▸ Task 1
In the post about deliberate cancellations, reproduce everything from "15/05/16 – On" down to "also in Plymouth." word for word.
▸ Task 2
According to the post about deliberate cancellations, what tipped the scale toward Marjons?

== Selected passage

15/05/16 – On Deliberate Cancellations and Accidental Panic Attacks

For the longest time, I didn’t know what I wanted to do. I entertained notions of writing, becoming a famous Author (as every reader does) and living the high life on my float of quirkily written, weird storied novels. I wanted to go into medicine, engineering at one point, even.

A couple of years ago, I decided the writing world was for me, and planned to study some form of writing course at a university close to home, Plymouth University, or the University of St Mark and St John, also in Plymouth.
The lower grades needed for Marjons tipped the scale and that was where I accepted my first choice of course. Back then, it didn’t really matter what uni I was at; for me, the fact that I would be studying English with Creative Writing was the focus and the side that brought me joy.

It’s not Marjon’s fault they had to cancel the English and Creative Writing course. Though I am not sure of the reason for this, I suspect it was to do with a lack of people applying, stemming from a culture that pushes people, career first, into STEM subjects and the unrelenting stigma surrounding the idea of learning for the sake of learning. That’s the world we live in, and though I am angry about that, I can’t blame anyone in particular for the scientific evolution of our society.

====
== Data for analysis

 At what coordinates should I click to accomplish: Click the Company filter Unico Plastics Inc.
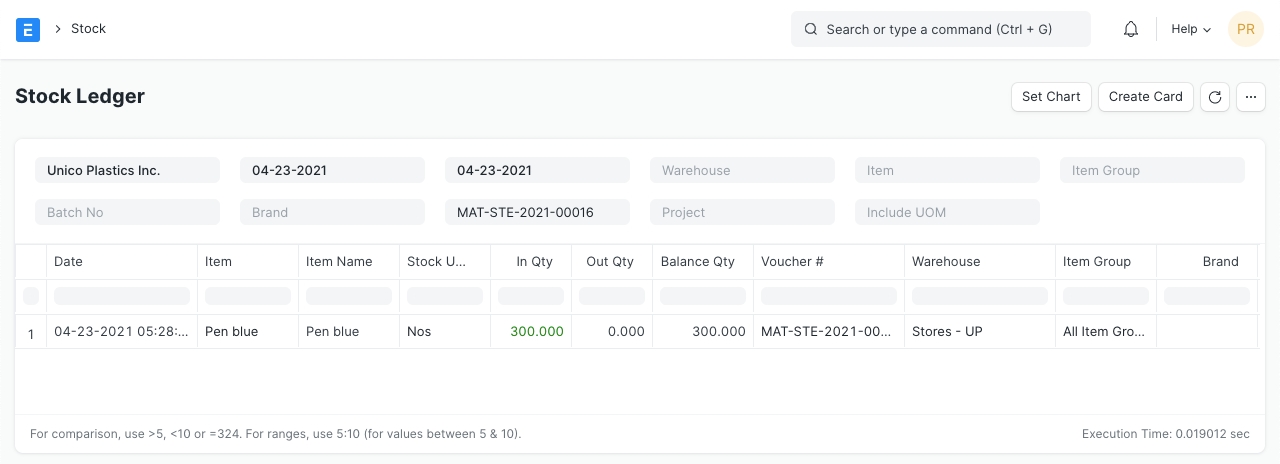pos(127,171)
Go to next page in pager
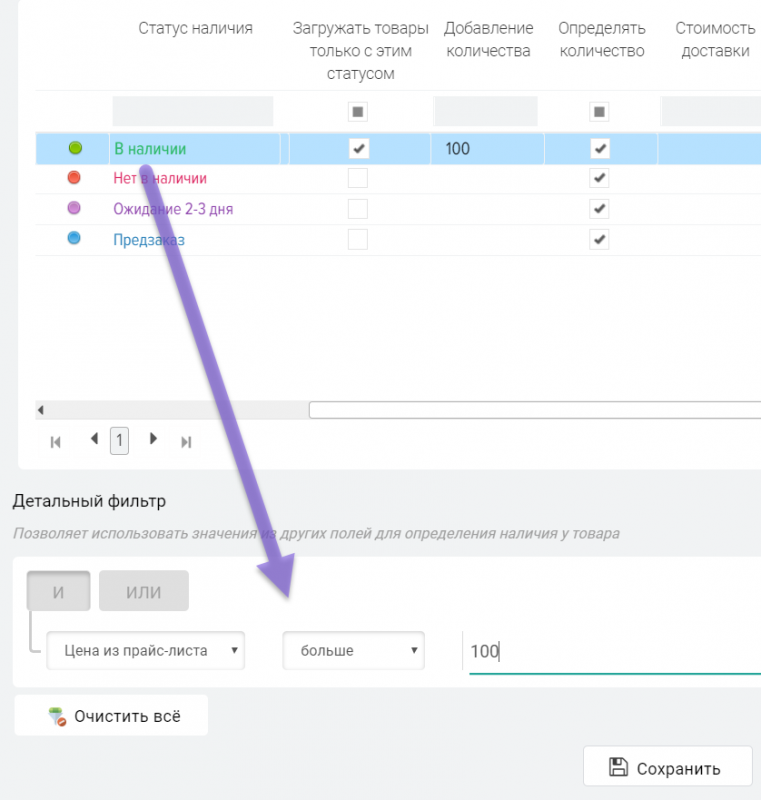The image size is (761, 800). click(x=153, y=439)
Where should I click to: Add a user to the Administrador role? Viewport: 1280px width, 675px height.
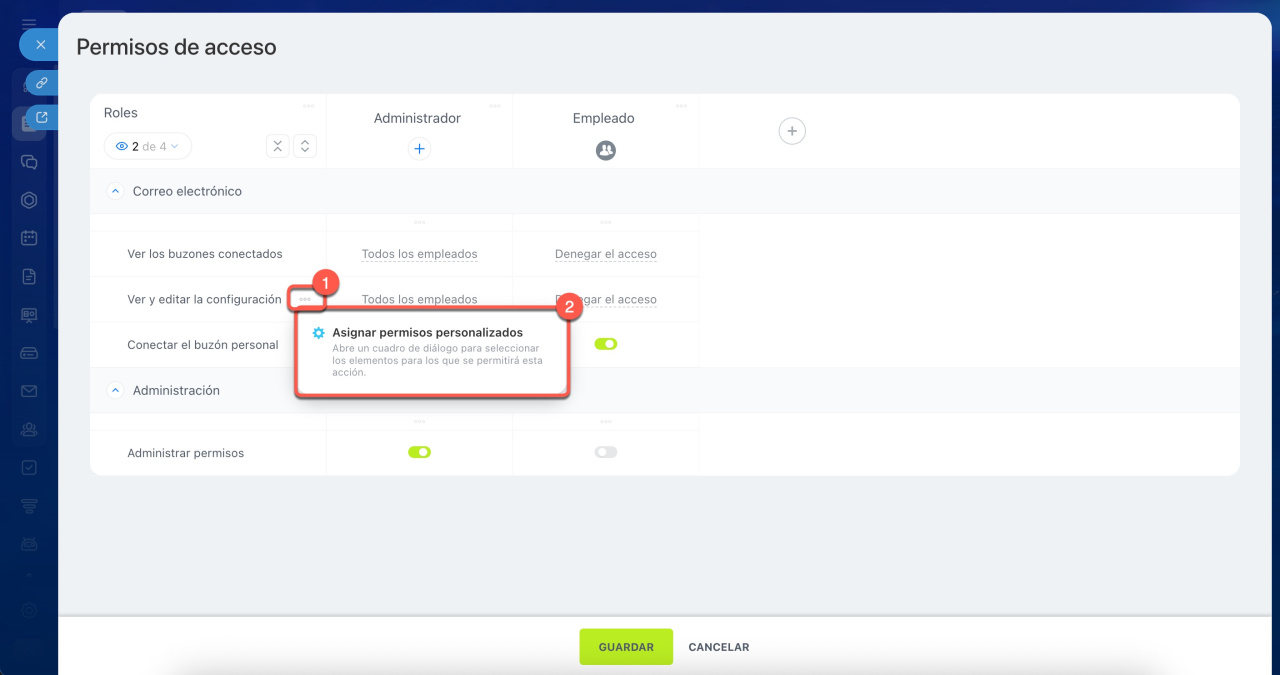pos(419,149)
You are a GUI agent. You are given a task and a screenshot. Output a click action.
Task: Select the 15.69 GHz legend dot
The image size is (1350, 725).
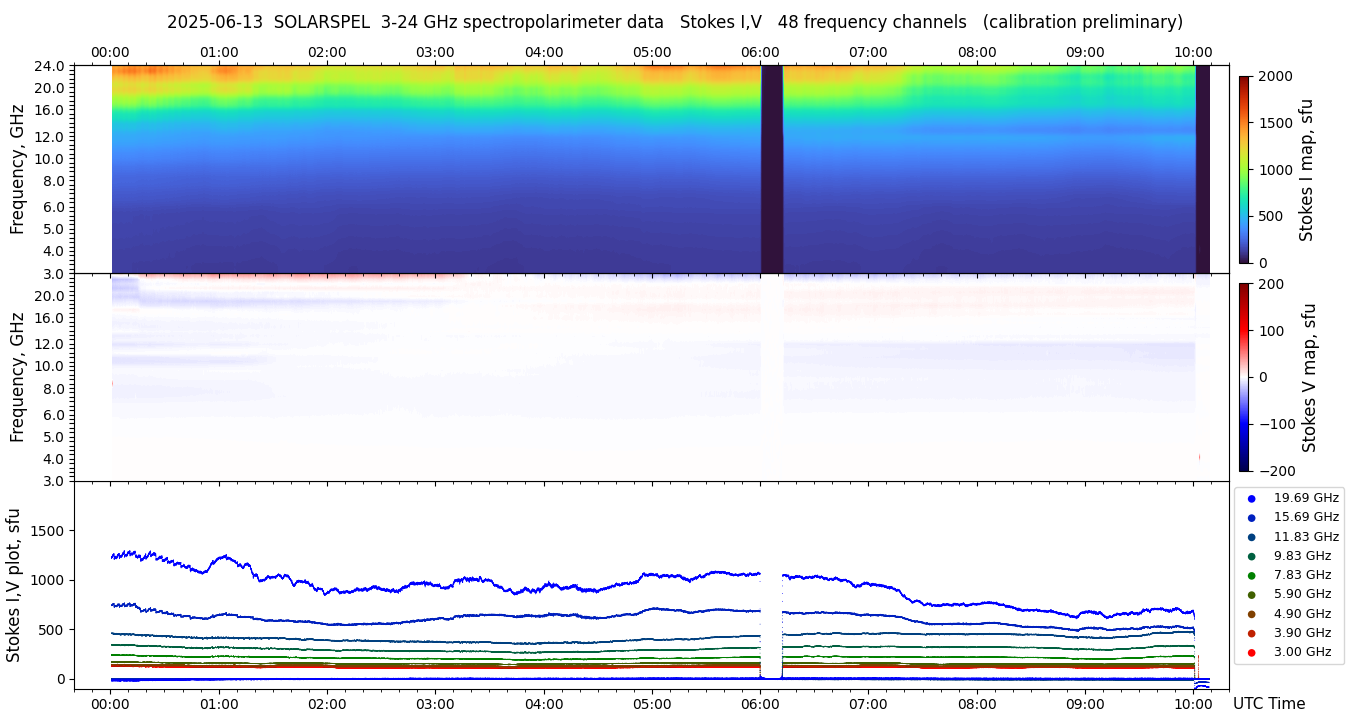(x=1251, y=517)
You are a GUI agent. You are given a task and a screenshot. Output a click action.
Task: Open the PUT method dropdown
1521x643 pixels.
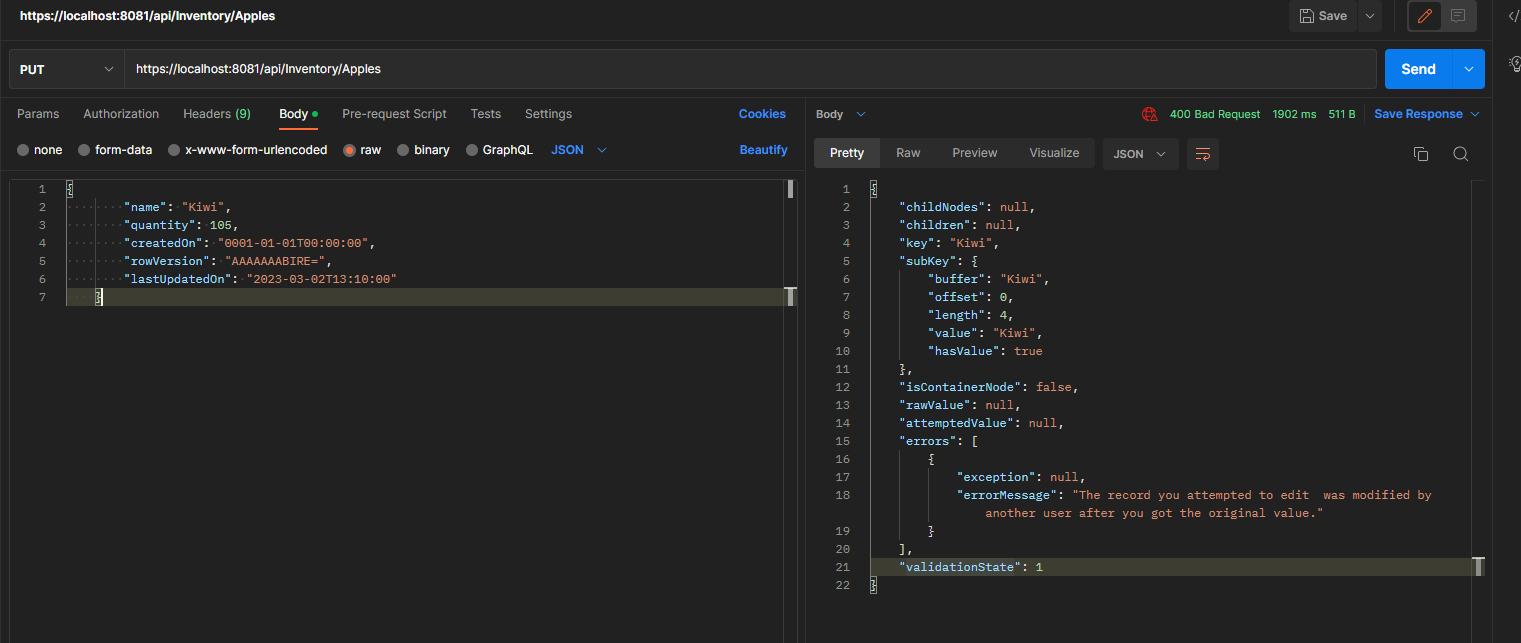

====

▸ Answer 1
15/05/16 – On Deliberate Cancellations and Accidental Panic Attacks

For the longest time, I didn’t know what I wanted to do. I entertained notions of writing, becoming a famous Author (as every reader does) and living the high life on my float of quirkily written, weird storied novels. I wanted to go into medicine, engineering at one point, even.

A couple of years ago, I decided the writing world was for me, and planned to study some form of writing course at a university close to home, Plymouth University, or the University of St Mark and St John, also in Plymouth.

▸ Answer 2
The lower grades needed for Marjons.